Question

Find the area of the following regular polygons. Round all answers to nearest 10th

Answer 1

Step 1

Draw the regular polygon to find out how many triangles are in it.

We can, therefore, conclude the regular polygon has 5 triangles in it

Step 2

Find the area of 1 triangle

`\begin{gathered} \text{The angle at the center = 360}^o \\ \text{But since they are 5 triangles, each will have an angle of }(360)/(5)=72^o \end{gathered}`

Since the two sides of each triangle are radius, then they share the same angle.

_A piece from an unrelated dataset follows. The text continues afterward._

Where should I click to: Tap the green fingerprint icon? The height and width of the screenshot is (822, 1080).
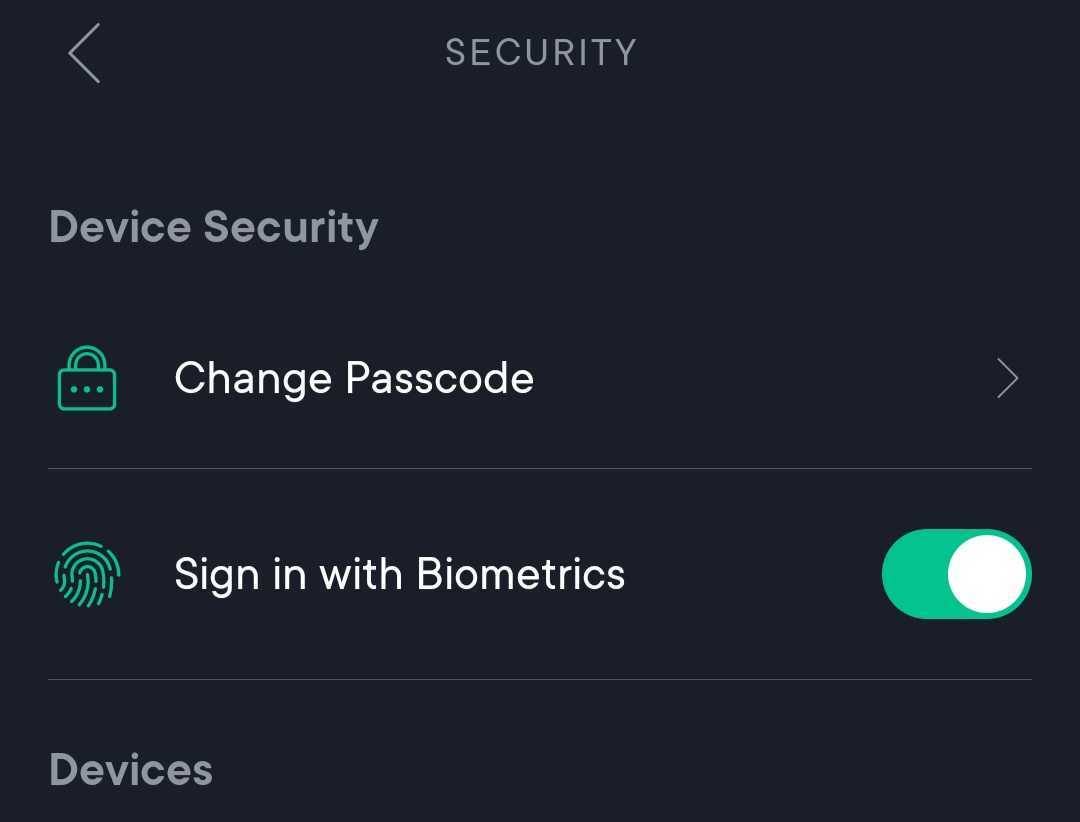click(87, 575)
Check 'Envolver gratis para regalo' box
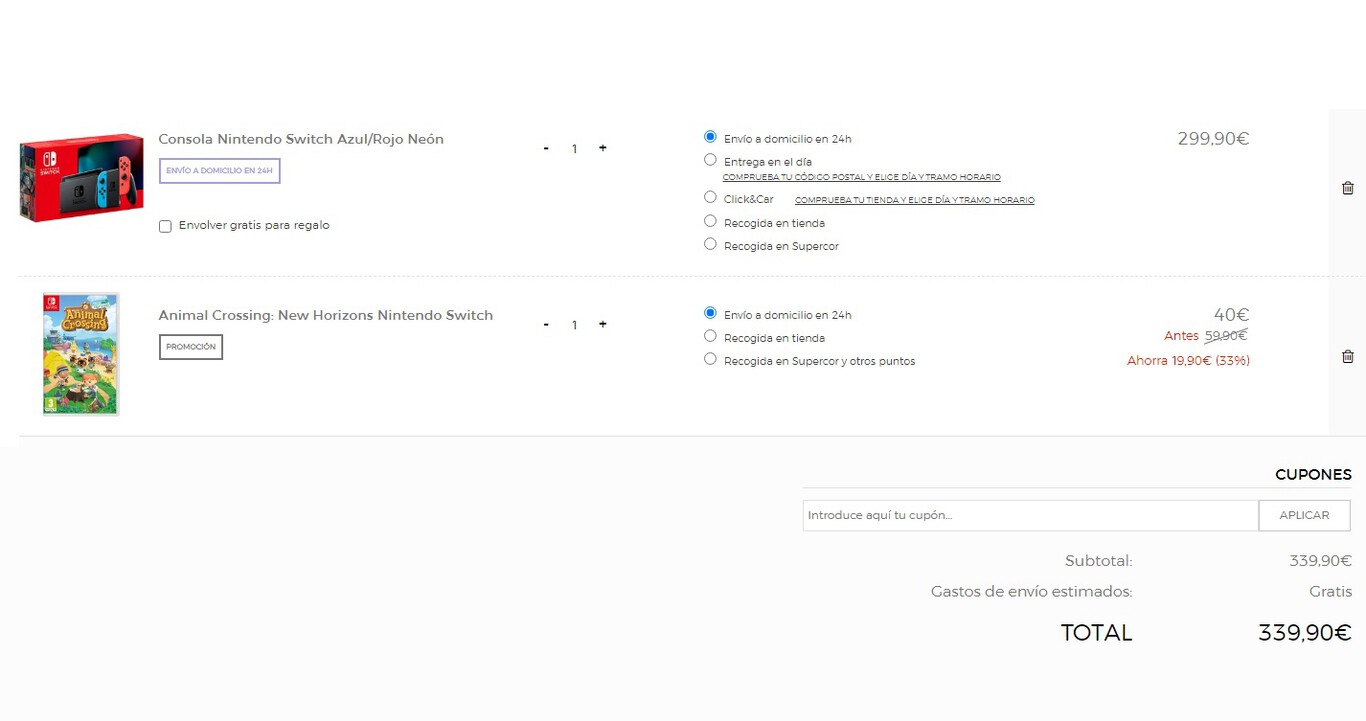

Hence,

`\begin{gathered} \text{The angle at the base of each triangle is given by} \\ 180=72+x+x \\ 180-72=2x \\ (2x)/(2)=(108)/(2) \\ x=54^o \end{gathered}`

We can then find the k and y thus

`\begin{gathered} \sin 54=(k)/(6) \\ k=\text{ 6sin54} \\ k=\text{ 4.854101966 units} \\ \cos 54=(y)/(6) \\ y=6\cos 54 \\ y=3.526711514\text{ units} \\ 2y=7.053423028 \end{gathered}`

The area of one of the triangles is

`\begin{gathered} A=(1)/(2)* base(2y)* height(k) \\ A=(1)/(2)*7.053423028*\text{4.854101966} \\ A=17.11901729\text{ units} \end{gathered}`

The area of the 5 triangles will be

`17.11901729\text{ }*5=85.59508647unit^2`

Hence the area of a regular polygon to the nearest tenth is given as;

`85.6units^2`